▶ _Task_
Reproduce each of the rows below word for word, omitting the pictures.

▶ _Provided data_
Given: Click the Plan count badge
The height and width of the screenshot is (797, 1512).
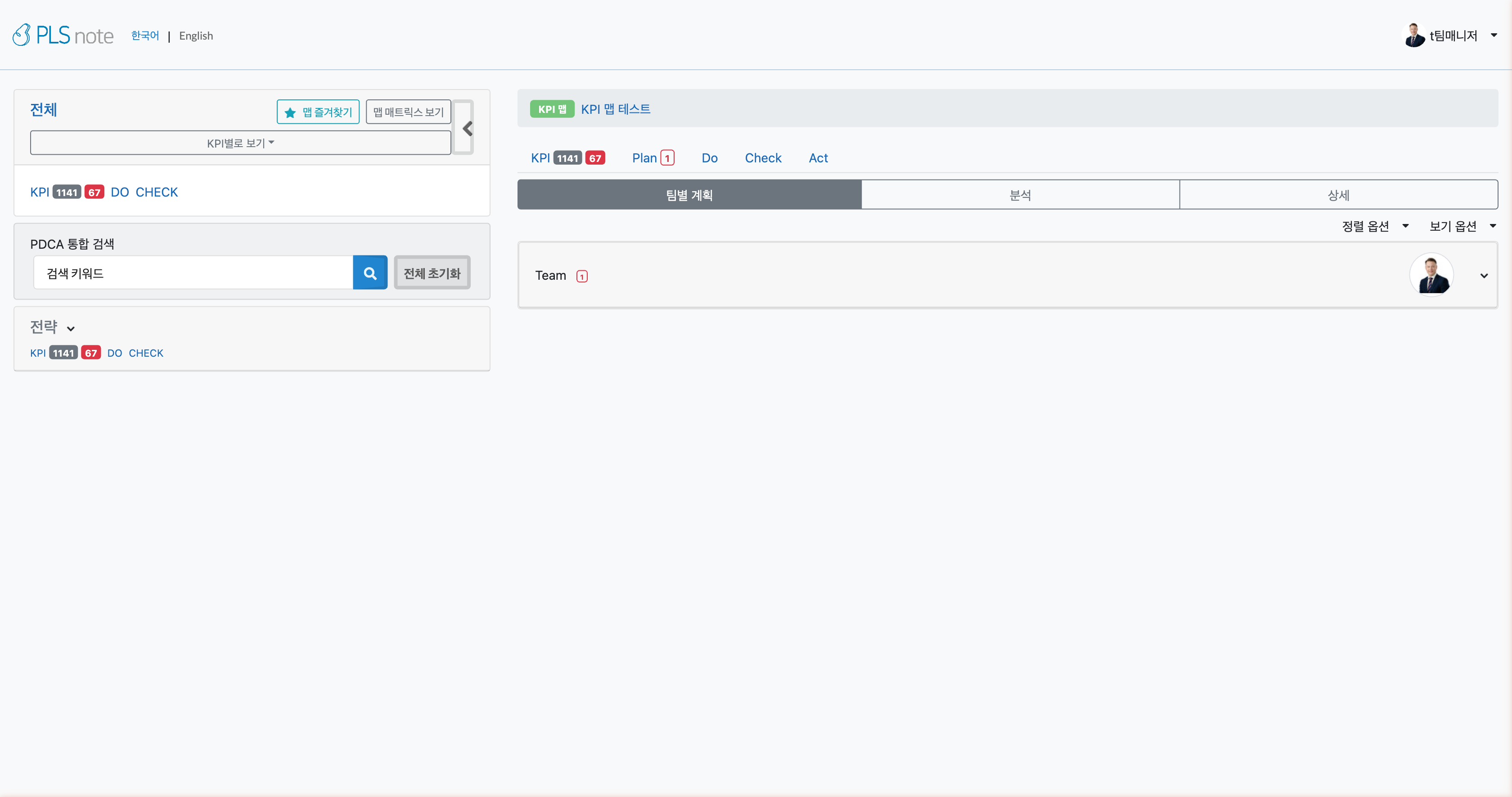Looking at the screenshot, I should coord(667,158).
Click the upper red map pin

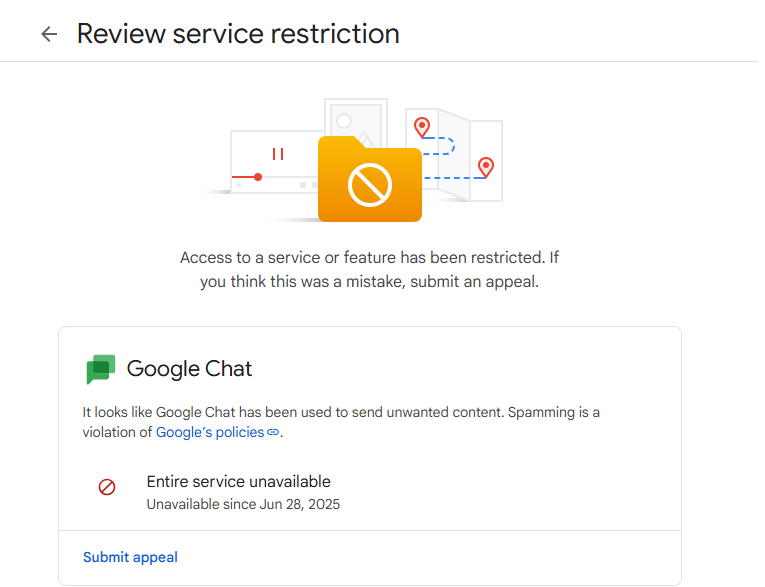coord(422,127)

▶ _Correct answer_
Given: Click the Plan count badge
The height and width of the screenshot is (797, 1512).
Looking at the screenshot, I should coord(667,158).
Click the upper red map pin

coord(422,127)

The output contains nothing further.